Optimization and analysis of a hydrogen liquefaction process: Energy, exergy, economic, and uncertainty quantification analysis

Abstract

To reduce the specific energy consumption (SEC) of the hydrogen liquefaction process, a conceptual design of a hydrogen liquefaction process that integrates a modified natural gas single mixed refrigerant process and a hydrogen expansion cycle. The energy efficiency of the process is improved by operating each refrigeration cycle at different pressures. The process is optimized using a particle swarm optimization algorithm. Furthermore, the uncertainty levels of the SEC and the minimum internal temperature approach of the heat exchanger with varying parameters are investigated by applying uncertainty quantification (UQ).
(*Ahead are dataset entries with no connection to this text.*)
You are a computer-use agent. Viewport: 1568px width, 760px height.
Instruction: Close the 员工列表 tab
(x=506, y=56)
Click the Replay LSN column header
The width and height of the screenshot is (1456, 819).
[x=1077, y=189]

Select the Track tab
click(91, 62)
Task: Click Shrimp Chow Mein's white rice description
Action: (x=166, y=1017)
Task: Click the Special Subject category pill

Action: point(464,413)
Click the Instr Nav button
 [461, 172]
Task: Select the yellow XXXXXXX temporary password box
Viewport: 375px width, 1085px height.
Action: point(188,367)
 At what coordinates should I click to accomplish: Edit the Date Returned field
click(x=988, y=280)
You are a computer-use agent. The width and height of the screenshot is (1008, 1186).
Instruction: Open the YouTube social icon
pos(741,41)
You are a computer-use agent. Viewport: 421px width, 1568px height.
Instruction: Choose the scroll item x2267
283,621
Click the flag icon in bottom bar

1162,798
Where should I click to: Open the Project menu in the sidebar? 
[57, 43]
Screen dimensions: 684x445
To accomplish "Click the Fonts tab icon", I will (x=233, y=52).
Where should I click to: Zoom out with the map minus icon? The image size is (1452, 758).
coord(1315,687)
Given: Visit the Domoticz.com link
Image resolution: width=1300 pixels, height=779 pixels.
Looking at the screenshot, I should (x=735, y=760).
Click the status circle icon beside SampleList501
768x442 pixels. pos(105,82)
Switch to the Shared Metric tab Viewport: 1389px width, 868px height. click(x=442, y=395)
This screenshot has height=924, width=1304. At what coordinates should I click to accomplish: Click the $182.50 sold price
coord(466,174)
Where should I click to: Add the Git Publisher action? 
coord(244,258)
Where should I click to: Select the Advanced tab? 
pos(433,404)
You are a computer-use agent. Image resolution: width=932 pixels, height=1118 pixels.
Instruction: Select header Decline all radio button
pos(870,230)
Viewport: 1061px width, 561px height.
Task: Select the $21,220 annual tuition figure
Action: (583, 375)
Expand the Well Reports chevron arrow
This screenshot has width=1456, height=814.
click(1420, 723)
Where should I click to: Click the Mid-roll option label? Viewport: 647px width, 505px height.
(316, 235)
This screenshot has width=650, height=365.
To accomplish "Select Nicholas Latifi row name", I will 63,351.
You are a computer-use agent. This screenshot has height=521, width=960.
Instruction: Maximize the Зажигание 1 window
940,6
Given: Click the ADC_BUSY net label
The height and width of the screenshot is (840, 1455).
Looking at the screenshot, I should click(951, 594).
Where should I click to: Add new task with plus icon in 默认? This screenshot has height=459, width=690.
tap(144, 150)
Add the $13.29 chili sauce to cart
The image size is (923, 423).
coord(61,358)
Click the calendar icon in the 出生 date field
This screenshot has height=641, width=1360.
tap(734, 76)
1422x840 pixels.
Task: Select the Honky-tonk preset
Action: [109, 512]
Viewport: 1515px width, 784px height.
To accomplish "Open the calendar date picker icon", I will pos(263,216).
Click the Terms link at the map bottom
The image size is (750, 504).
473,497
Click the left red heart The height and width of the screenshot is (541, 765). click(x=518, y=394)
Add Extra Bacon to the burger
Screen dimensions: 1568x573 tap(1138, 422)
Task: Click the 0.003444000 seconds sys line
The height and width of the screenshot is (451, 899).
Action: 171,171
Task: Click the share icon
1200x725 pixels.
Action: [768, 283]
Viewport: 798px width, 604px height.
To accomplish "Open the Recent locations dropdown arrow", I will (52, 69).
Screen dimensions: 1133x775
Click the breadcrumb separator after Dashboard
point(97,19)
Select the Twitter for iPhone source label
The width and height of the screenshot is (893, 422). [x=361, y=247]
The results indicate SEC is 5.963 kWh/kg with 52.61% exergy efficiency. The thermodynamic evaluation shows that the coefficient of performance and figure of merit are 0.2218 and 0.526. The UQ analysis reveals that the SEC is strongly influenced by changing the flow rate and pressure of the sub-cooling refrigerant, with a distribution of SEC between 5.479 and 6.451 kWh/kg. Finally, the economic evaluation yields a total annualized cost of $25.42 million/y. This study is expected to provide an insight into designing an energy-efficient hydrogen liquefaction process by introducing a natural gas mixed refrigerant process.